- Born: 1964 (age 61–62)
- Education: Temple University (BA)
- Occupation: Radio host
- Known for: Host of Kincade and Salciunas on 97.5 The Fanatic

= John Kincade =

American sports radio personality

John Kincade is an American sports radio personality for 97.5 The Fanatic in Philadelphia. He currently serves as a host on Kincade and Salciunas, the morning drive show for the station. Kincade previously worked at 610 WIP, 790 The Zone and 680 The Fan in Atlanta, and hosted a show on ESPN Radio and CBS Sports Radio.

== Early life and education ==
Kincade was raised in Broomall, Pennsylvania. He graduated from Cardinal O'Hara High School in 1982 and from Temple University in 1986 with a degree in radio/television and film. While at Temple, he worked as an intern for the Philadelphia Flyers.

== Career ==
Before entering sports radio, Kincade worked in sales and marketing for Shared Medical Systems (now Siemens) and coached local high school hockey. From 1992 to 1994, Kincade worked at 610 WIP as a contributor on the WIP Morning Show with Angelo Cataldi.

After moving to Atlanta in 1995, Kincade began working at 790 The Zone in 1999. In 2000, he began hosting the 680 The Fan's midday show (and later evening drive show) Buck and Kincade with former Georgia Bulldogs quarterback Buck Belue. He also worked in broadcasting roles for the Atlanta Thrashers.

In 2007, Kincade began hosting The John Kincade Show, a nationally-syndicated weekend show for ESPN Radio, while also serving as a fill-in host for Colin Cowherd's show The Herd with Colin Cowherd. In 2013, the show moved to CBS Sports Radio.

In 2015, Kincade began hosting The Big Podcast with NBA legend Shaquille O'Neal.

In 2020, Kincade was let go from 680 The Fan after 20 years with the station. In December of that year, 97.5 The Fanatic in Philadelphia announced they were hiring Kincade as the new host of the station's morning show along with Bob Cooney and Jamie Lynch. Kincade's new show debuted on January 4, 2021.

In 2024, Beasley Media Group announced restructuring of 97.5 The Fanatic's lineup, where Kincade would retain his role as host of the morning show, and now be paired with Andrew Salciunas and Connor Thomas. The new morning show, titled Kincade and Salciunas, debuted on March 18, 2024.
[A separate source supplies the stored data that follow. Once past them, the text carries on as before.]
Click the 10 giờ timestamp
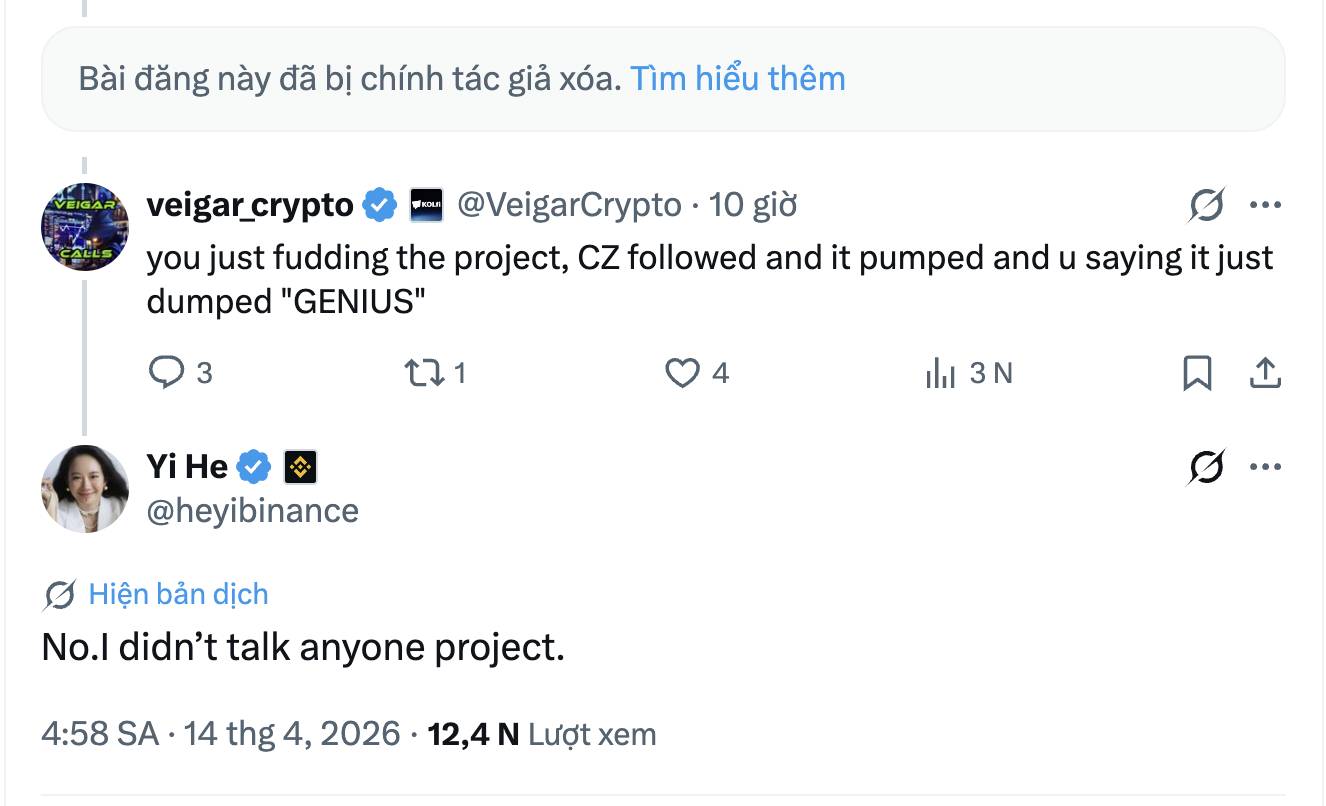The height and width of the screenshot is (806, 1326). 750,204
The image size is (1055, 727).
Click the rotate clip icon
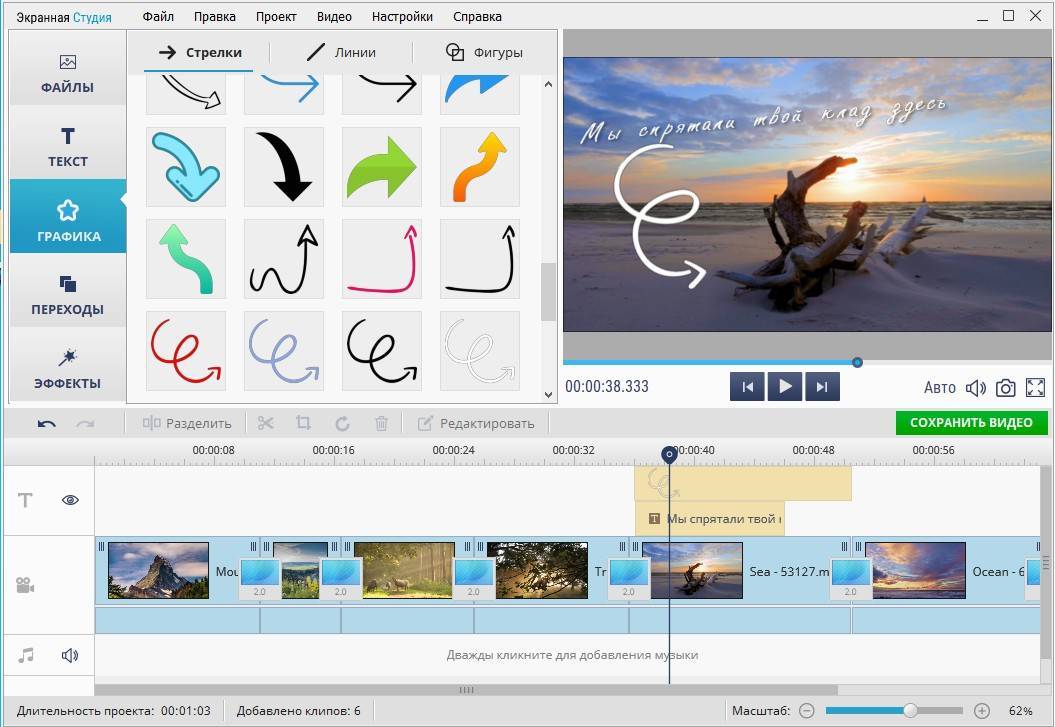[342, 423]
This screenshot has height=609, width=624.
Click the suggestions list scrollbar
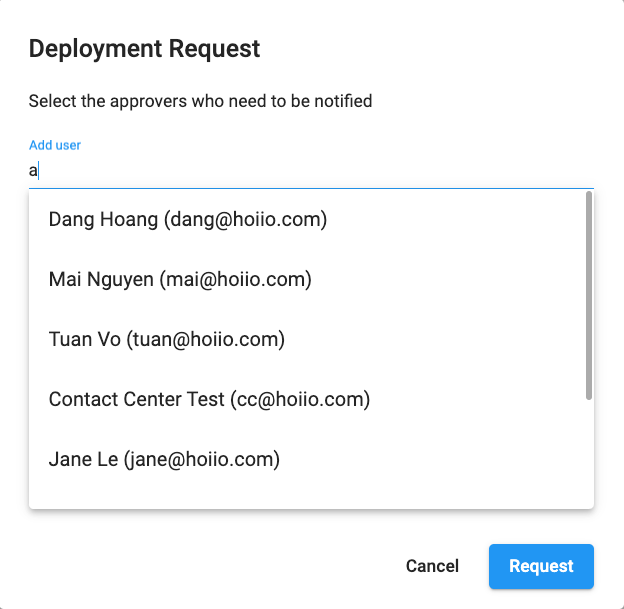[589, 295]
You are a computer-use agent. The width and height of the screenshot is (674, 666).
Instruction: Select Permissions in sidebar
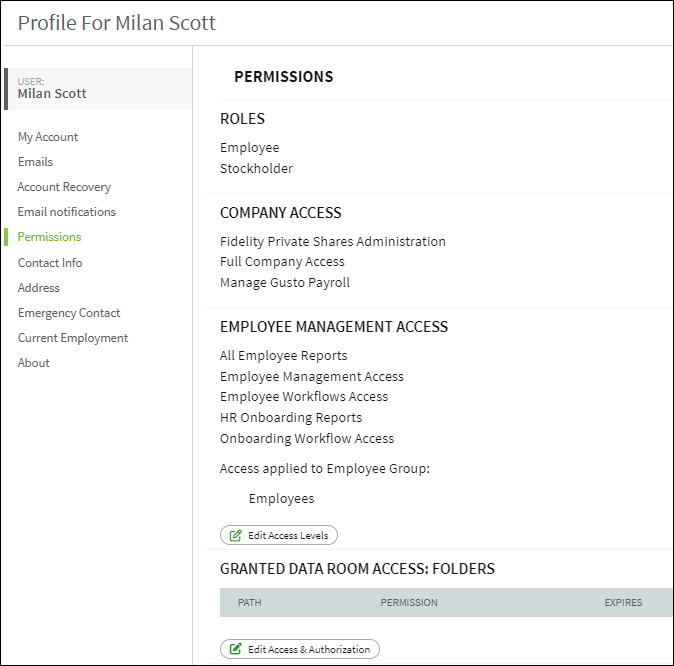tap(49, 236)
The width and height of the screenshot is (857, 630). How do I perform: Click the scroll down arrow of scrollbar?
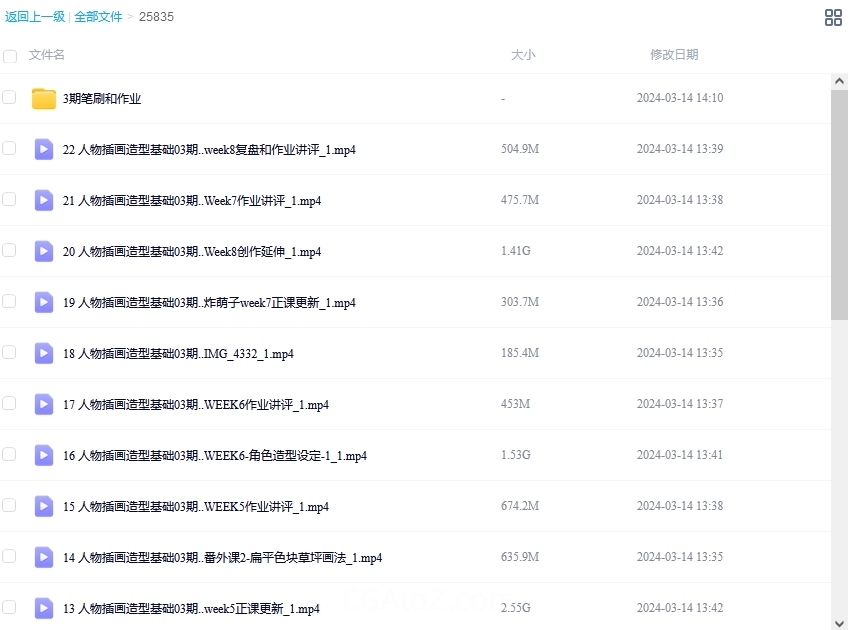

In June 2026, Beasley Media Group announced Kincade's departure from The Fanatic at the end of July to pursue the next chapter of his career.

== Personal life ==
Kincade is a three-time cancer survivor. During his time at 680 The Fan, he hosted the annual "Strike Out Leukemia & Lymphoma Radiothon" to raise money for the Leukemia & Lymphoma Society. The radiothon has since raised over $2 million since its inception in 2001. In 2006, the Leukemia & Lymphoma Society awarded Kincade with the Chairman's Citation Award for his fundraising efforts. He made it a goal to appear on The Price is Right once he recovered from his third cancer and in August 2025 visited Los Angeles for a taping. He wrote on the Fanatic website about the process of getting into the studio audience for the show but as it was not scheduled to air until June 2026, he could not reveal whether he was asked to “come on down” and participate.